Mae West is an icon, movie star and sex symbol, who has appeared in Vezzoli's art before, but also in the work of several other artists. One of his own role models, Salvador Dalí, designed his “The Mae West Lips Sofa” in 1937 so that he could be symbolically encased by the lips of his Hollywood heroine. In the auction, West's idol portrait is mixed with Vezzoli's characteristic embroidered tears, collages and a thick gold frame.
Where does his fascination with these female divas come from? In 2009, the exhibition 'Dalí Dalí featuring Francesco Vezzoli' was shown at Moderna Museet in Stockholm. The curator of the exhibition, John Peter Nilsson, asked him about this:
“JPN: Tell us a bit about your obsession with aged female divas. What do they have in common other than that they are women who seem to have lost their former importance because they have grown old?
FV: Artists are divas themselves, and like actresses, they are afraid of aging. Perhaps I saw in those tearful eyes a reflection of my own fears...”
Although Vezzoli works in a range of genres and media, embroidery is one of his key characteristics. While studying at Central St. Martin's School of Art in London
he transformed 20th-century masterpieces by Mark Rothko and Josef Albers into small embroideries. On his return to Italy, he made his first series of films entitled 'An Embroidered Trilogy' (1997-99). He was inspired by famous actors who embroidered in their spare time and between takes, such as Joan Crawford, Cary Grant and Greta Garbo. In his films, he likes to have his characters, including himself, sit on furniture embroidered by Italian stars or royalty.

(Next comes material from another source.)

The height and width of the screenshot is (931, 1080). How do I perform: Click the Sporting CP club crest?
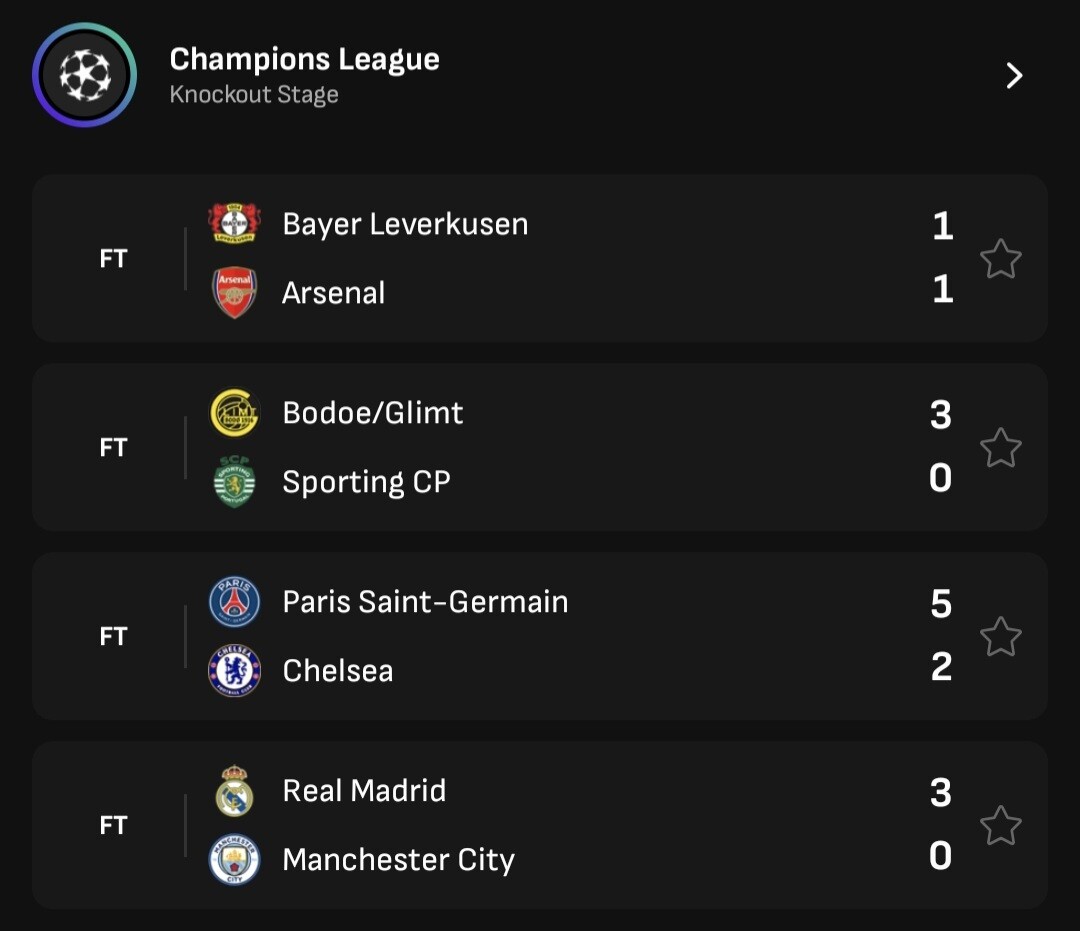click(x=234, y=482)
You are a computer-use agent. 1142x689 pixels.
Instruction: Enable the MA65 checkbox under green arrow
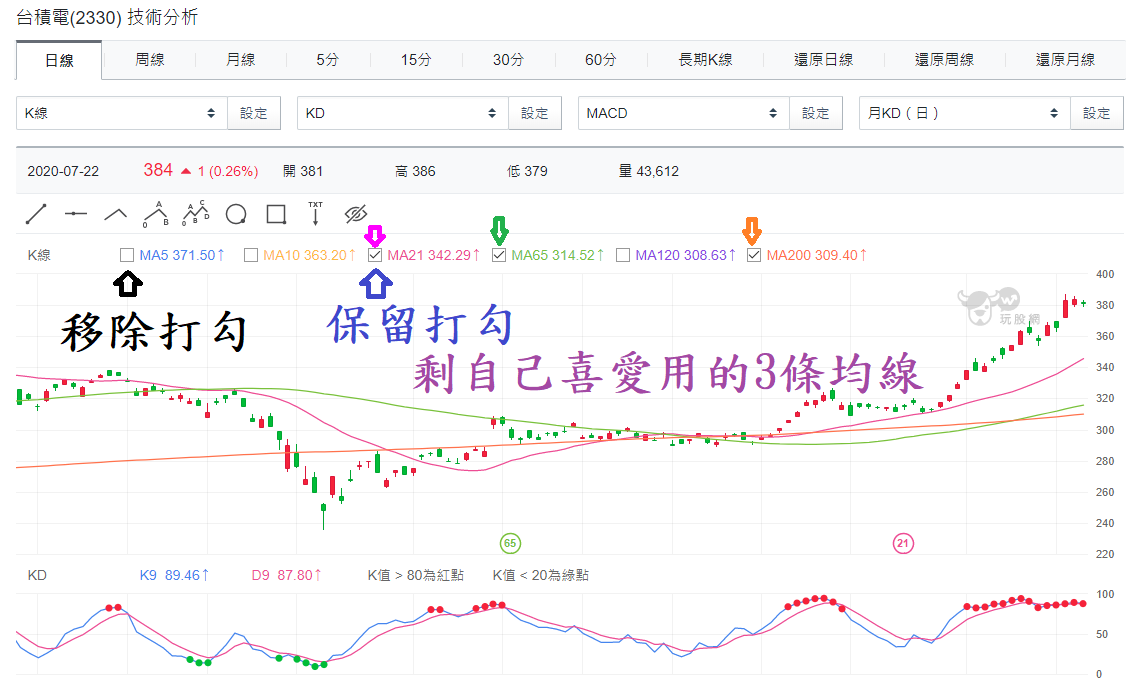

The diva embodies the rare, the extravagant and the exceptional. They are constantly on the border between life and theater. The contrast between a person in a position of power, with a career in the spotlight, and a person doing traditional needle and thread work is intriguing. The boundaries are softened, even those between male and female. Similarly, Vezzoli's films and self-portraits are characterized by the fluidity of gender roles and sexuality, as well as the possibilities and limitations offered to us humans in contemporary popular culture.